**Problem details:** Reproduce the opening lines of the listing below exactly, stopping after the line that contains "The height and" and leaving out any pictures.
>>>>
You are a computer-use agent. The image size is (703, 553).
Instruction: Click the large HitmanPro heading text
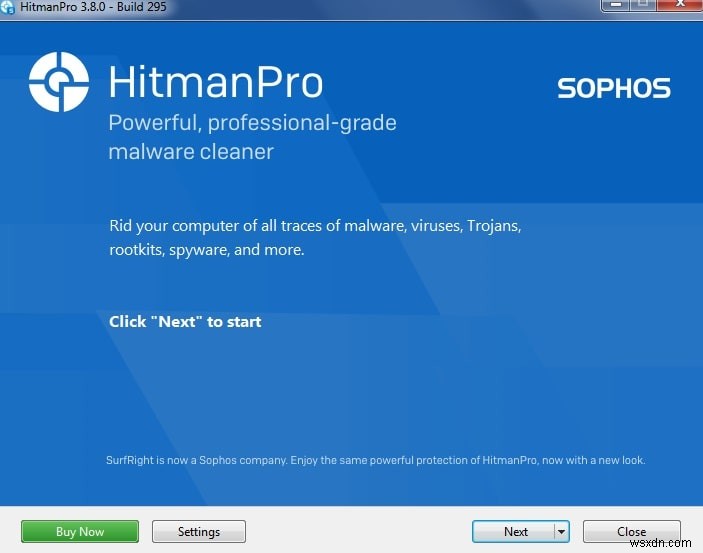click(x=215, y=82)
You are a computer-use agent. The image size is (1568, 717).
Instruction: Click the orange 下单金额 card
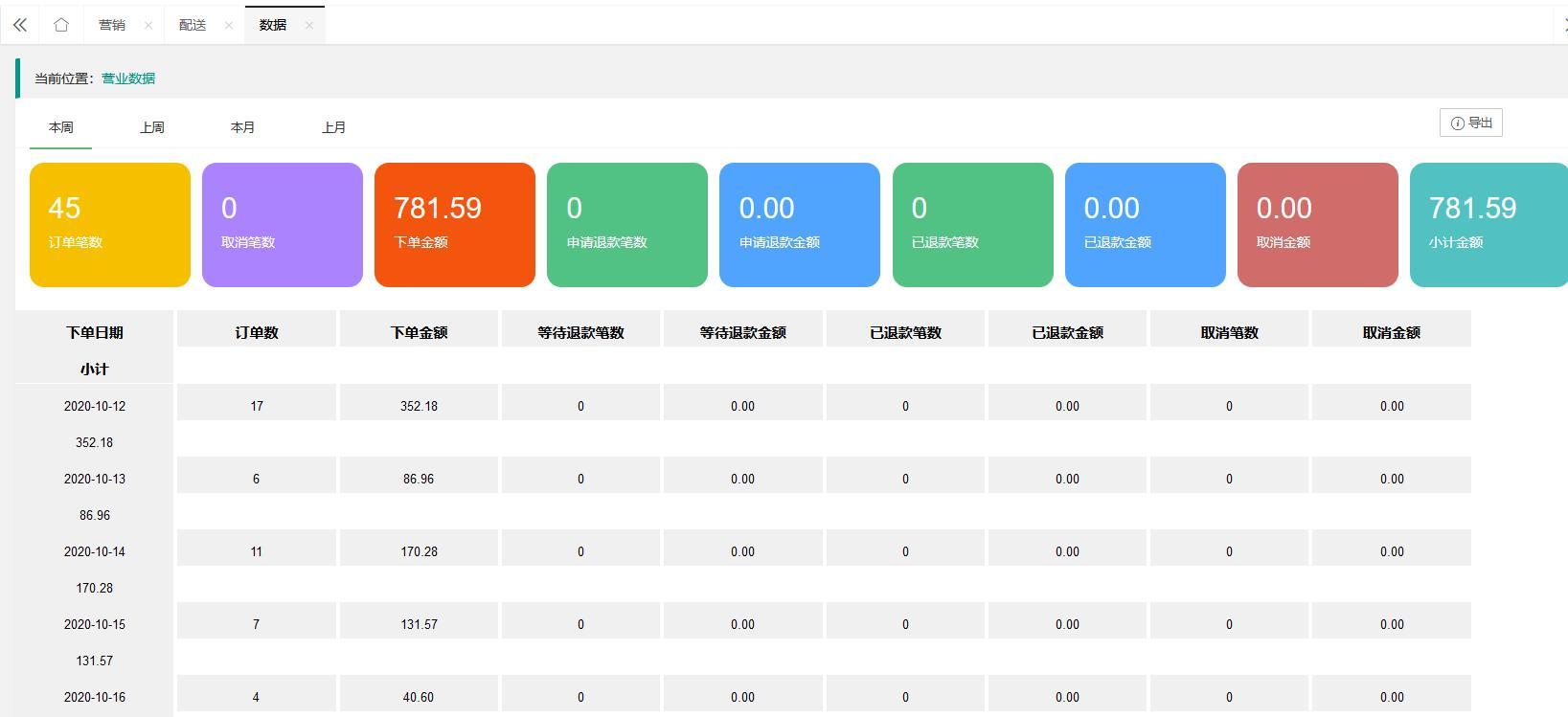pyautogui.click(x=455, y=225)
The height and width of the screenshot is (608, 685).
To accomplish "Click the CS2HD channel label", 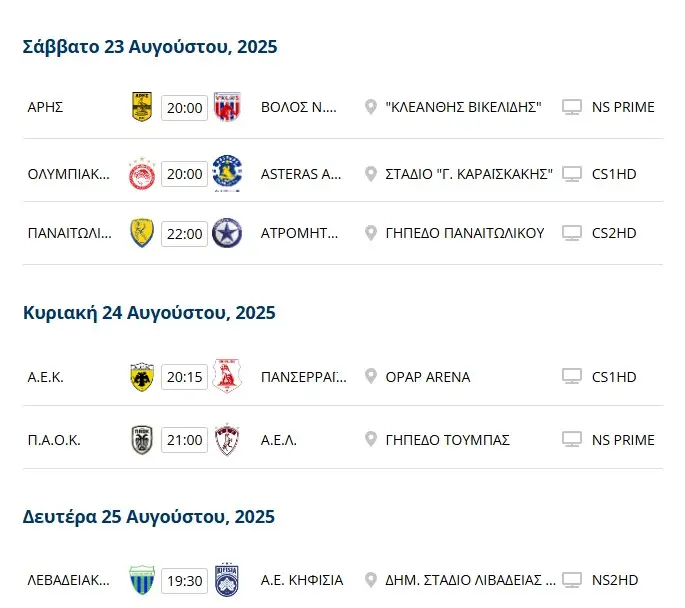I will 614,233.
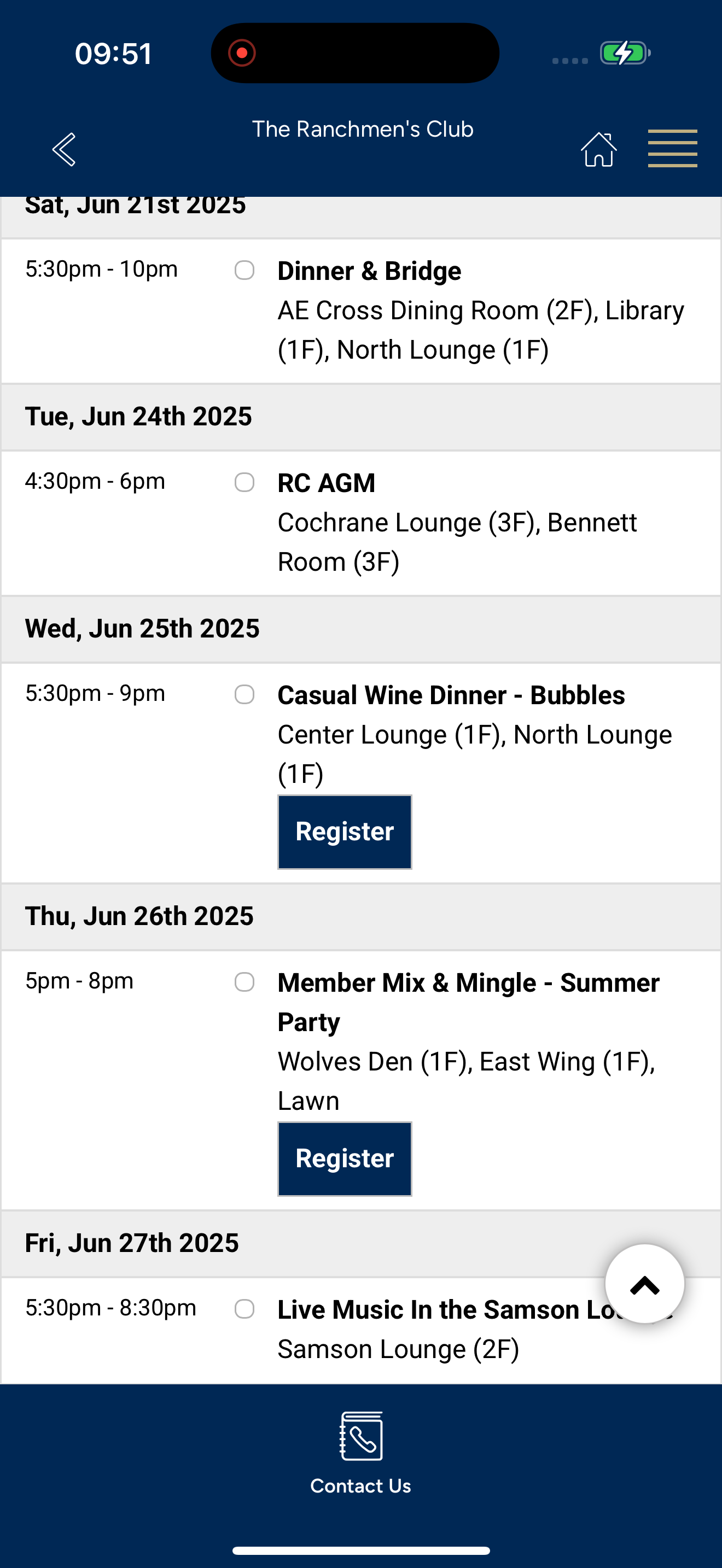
<<<<
**Answer box:**
You are a computer-use agent. The image size is (703, 553).
Instruction: Click the large HitmanPro heading text
click(x=215, y=82)
You are a computer-use agent. The image size is (1568, 717).
Instruction: Click the orange 下单金额 card
pyautogui.click(x=455, y=225)
The height and width of the screenshot is (608, 685).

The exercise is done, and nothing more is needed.